_GOAL:_ Pull out every line of the listing below that contains the word "Open".
==================================================
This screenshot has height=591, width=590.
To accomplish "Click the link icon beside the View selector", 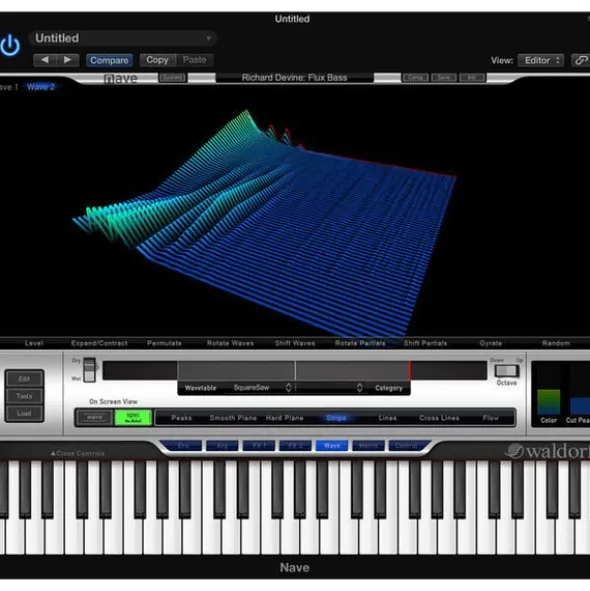I will (x=581, y=60).
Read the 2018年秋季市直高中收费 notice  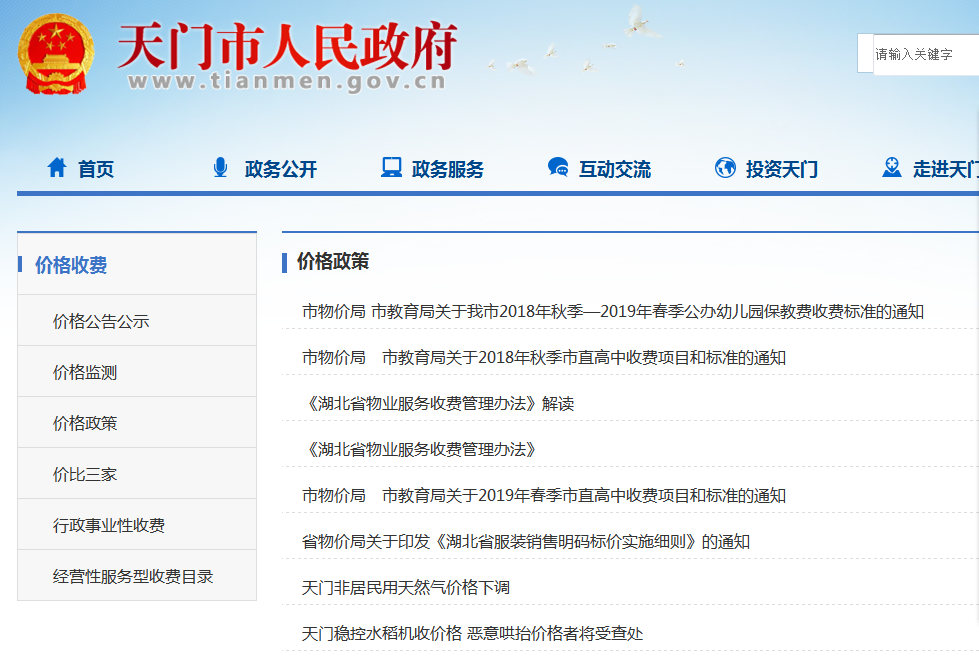[544, 357]
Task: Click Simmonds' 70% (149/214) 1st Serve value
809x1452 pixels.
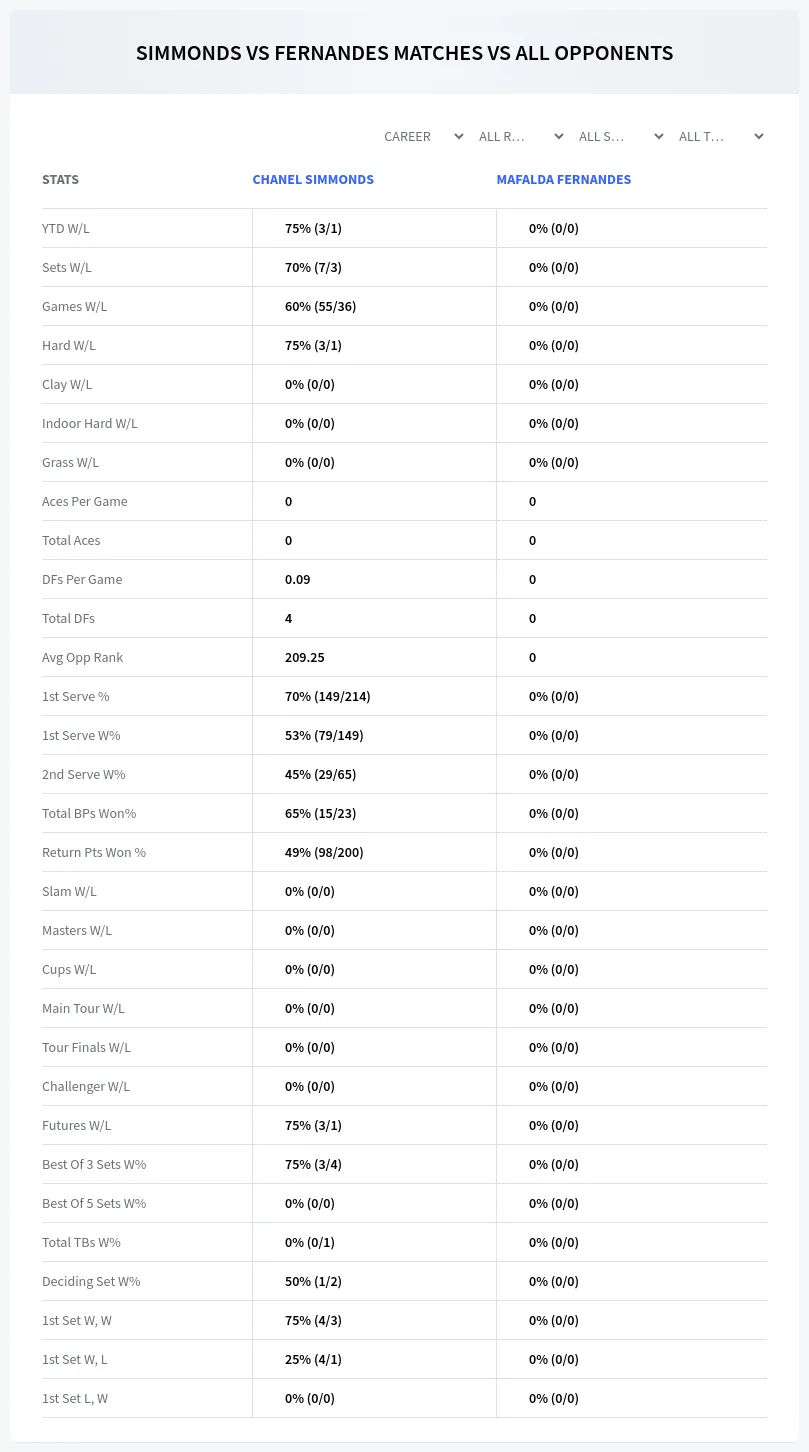Action: tap(327, 696)
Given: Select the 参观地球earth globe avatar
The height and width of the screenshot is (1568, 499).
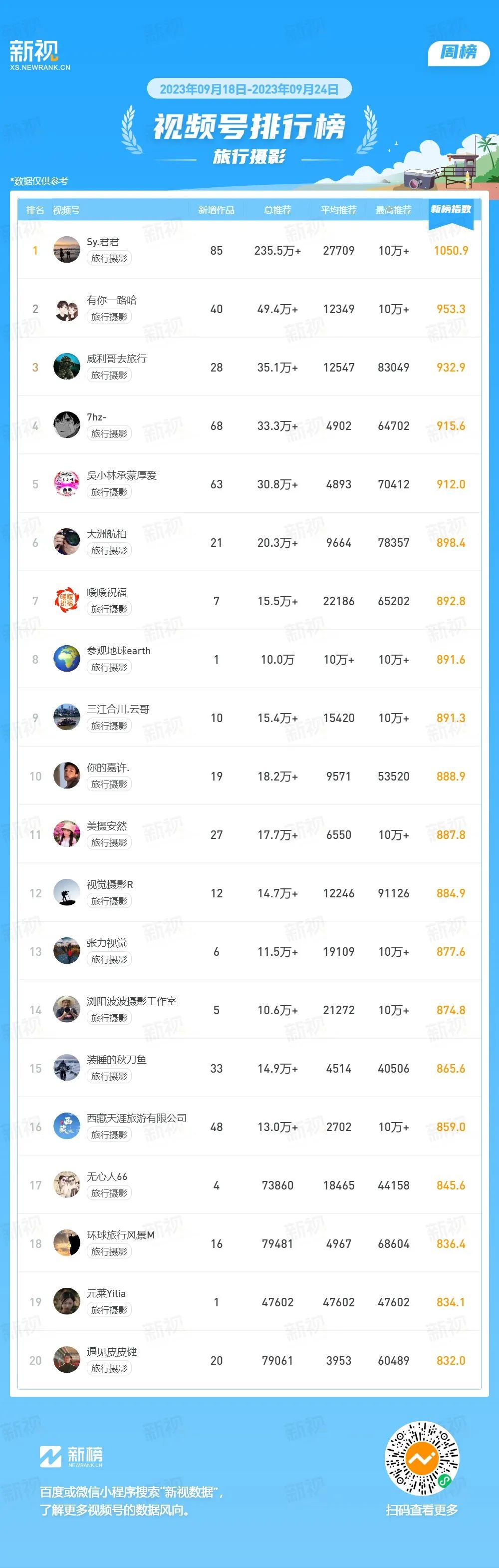Looking at the screenshot, I should 67,659.
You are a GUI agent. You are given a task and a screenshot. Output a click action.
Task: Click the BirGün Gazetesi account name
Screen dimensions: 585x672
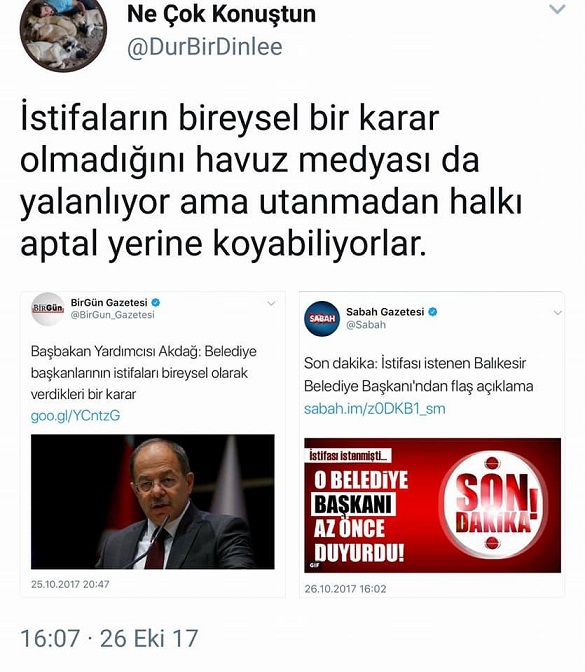tap(109, 303)
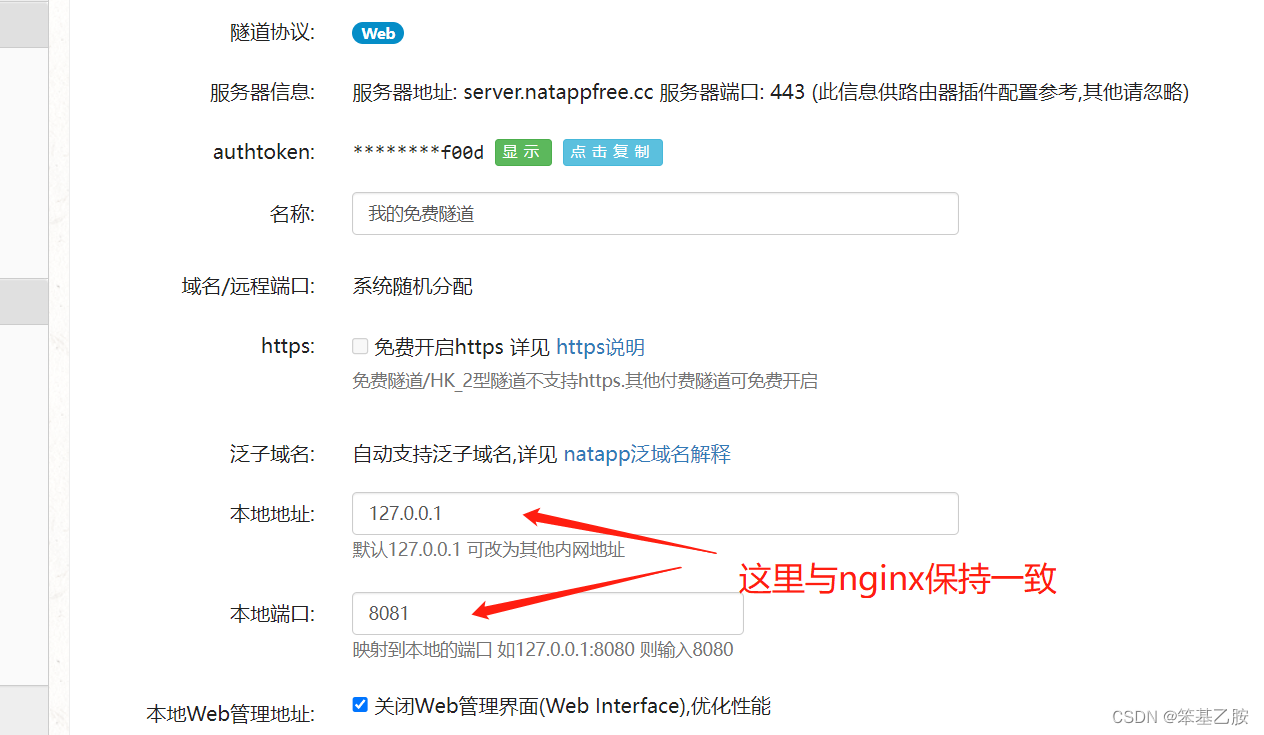The width and height of the screenshot is (1264, 735).
Task: Open the https说明 link
Action: point(600,347)
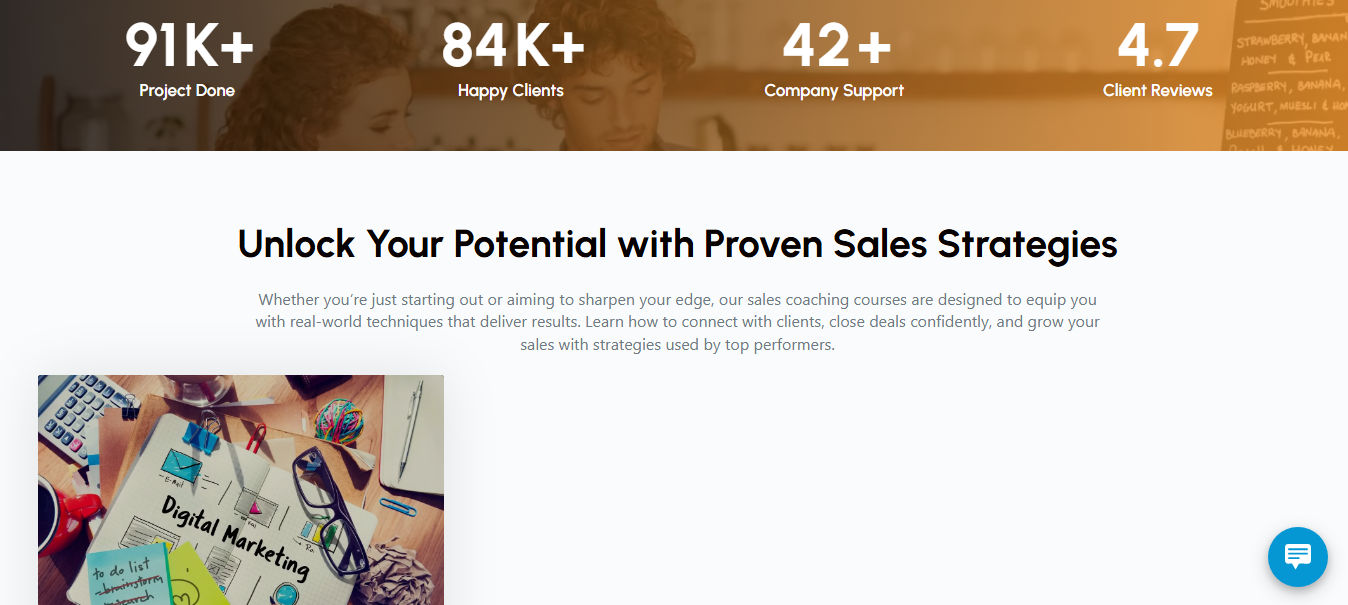This screenshot has height=605, width=1348.
Task: Click the silver pen in the image
Action: 411,430
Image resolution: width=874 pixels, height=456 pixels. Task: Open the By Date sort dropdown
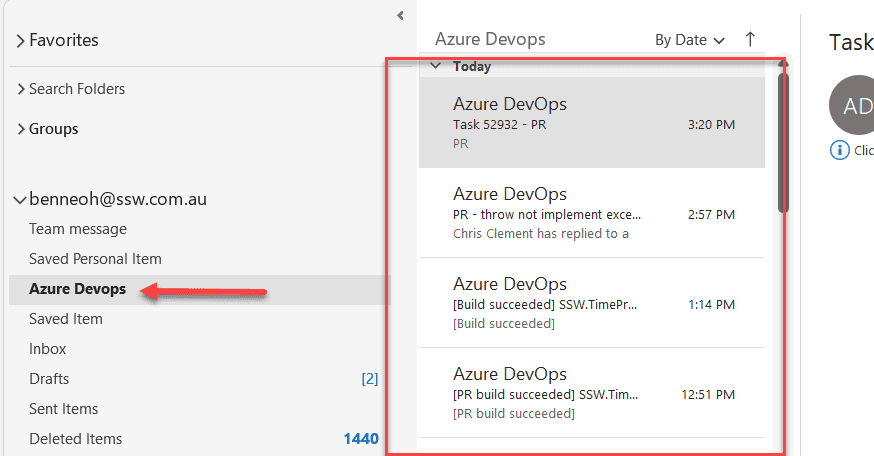click(689, 40)
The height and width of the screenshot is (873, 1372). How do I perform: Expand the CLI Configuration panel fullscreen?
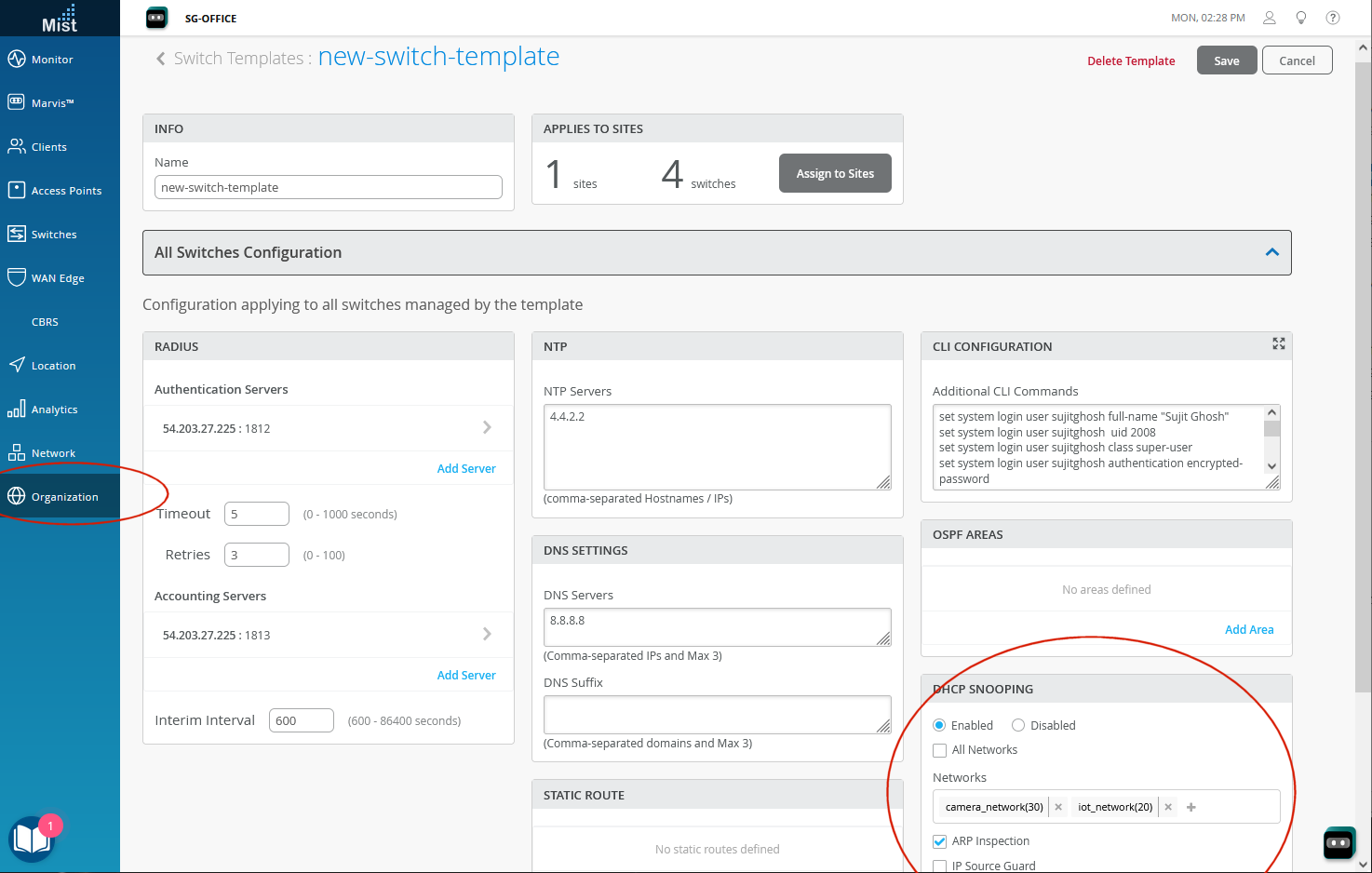(1279, 343)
==================================================
_FINAL ANSWER:_
Task: Open the https说明 link
Image resolution: width=874 pixels, height=456 pixels. Task: Open the By Date sort dropdown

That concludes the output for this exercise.